Shadow chancellor Rachel Reeves today said she does not have “any plans to increase the rates of income tax”, indicating that she would instead target earnings from stocks and shares and buy-to-let properties to boost government finances.
But Sir Keir told BBC1’s Andrew Marr Show that, while Labour is not currently considering increasing income tax, “nothing is off the table”.
The Labour leader’s rejection of the nationalisation of energy sparked fury on the left at the party’s annual conference in Brighton, after he pledged during last year’s leadership campaign to “support common ownership of rail, mail, energy and water”.
Asked directly by Marr whether he would nationalise the big energy companies if Labour wins the next election, Starmer replied: “No.”
Confronted with his 18 month-old promise, Starmer said that it did not include the word “nationalisation”.
“When it comes to common ownership, I’m pragmatic about this,” he said. “I do not agree with the argument that says we must be ideological.
“Where common ownership is value for money for the taxpayer and delivers better services, then there should be common ownership.”
He pointed to the £37bn NHS Track and Trace system as an example of the kind of service Labour would keep in public hands, rather than leaving it to the private sector as the government did.
Diane Abbott, the shadow home secretary under Jeremy Corbyn, accused Starmer of abandoning previous pledges by ruling out nationalisation. “Campaigning for the leadership, Keir Starmer said he was in favour of common ownership. It was one of his ten pledges.”

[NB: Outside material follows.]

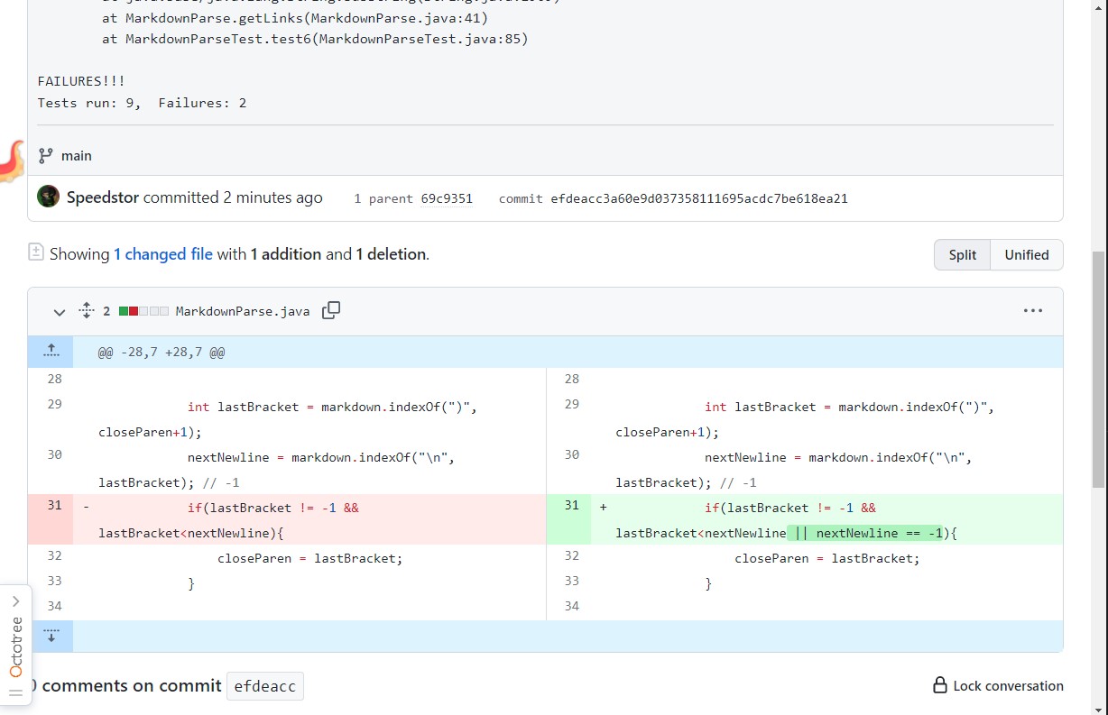Switch diff to Split view
The width and height of the screenshot is (1108, 715).
click(962, 255)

Labour delegates voted in favour of a “socialist green new deal” motion on the conference floor on Sunday which explicitly backed public ownership of energy companies.
Gaya Sriskanthan, co-chair of the Momentum, welcomed the result: “This is a turning point. The grassroots have had enough of timid centrism and have overwhelmingly endorsed transformative socialist policy that meets the crises of the 21st century head on.”
Ed Miliband, shadow energy secretary, said in his conference speech on Sunday that Labour wanted to see a green Britain “where public and alternative models of ownership play their proper role” in the energy sector.
On Saturday, Mr Miliband had been more explicit, telling The Independent: “We do believe there is an important role for public ownership.”
Ms Reeves will set out plans for a “fair tax system” in her speech to conference on Monday.
Speaking to the Sunday Times, she indicated that this would see increased levies on the wealth of the richest rather than hikes to income tax paid by most workers.
“I don’t have any plans to increase the rates of income tax,” said Ms Reeves.
“I do think that people who get their income through wealth should have to pay more.”
She identified “people who get their incomes through stocks and shares and buy-to-let properties” as targets for tax rises.
But Starmer insisted that his shadow chancellor was not making a commitment to no income tax rises under a Labour government.
He told Marr: “One of our tax principles is that we will not, when we tax, unfairly burden working people.”
But he added: “We are looking at tax. Nothing is off the table. But we don’t know what the state of the national finances will be when we go into the next election.
“What Rachel Reeves has said is that she is not currently considering income tax. That is fine.
“What I am saying is that as we go into the election we will apply the principles that we have set out to the situation as it arises.”
Starmer refused to say whether Labour would reverse Rishi Sunak’s 1.25 per cent percentage point increase in National Insurance to pay for the NHS and social care, despite opposing it in parliament.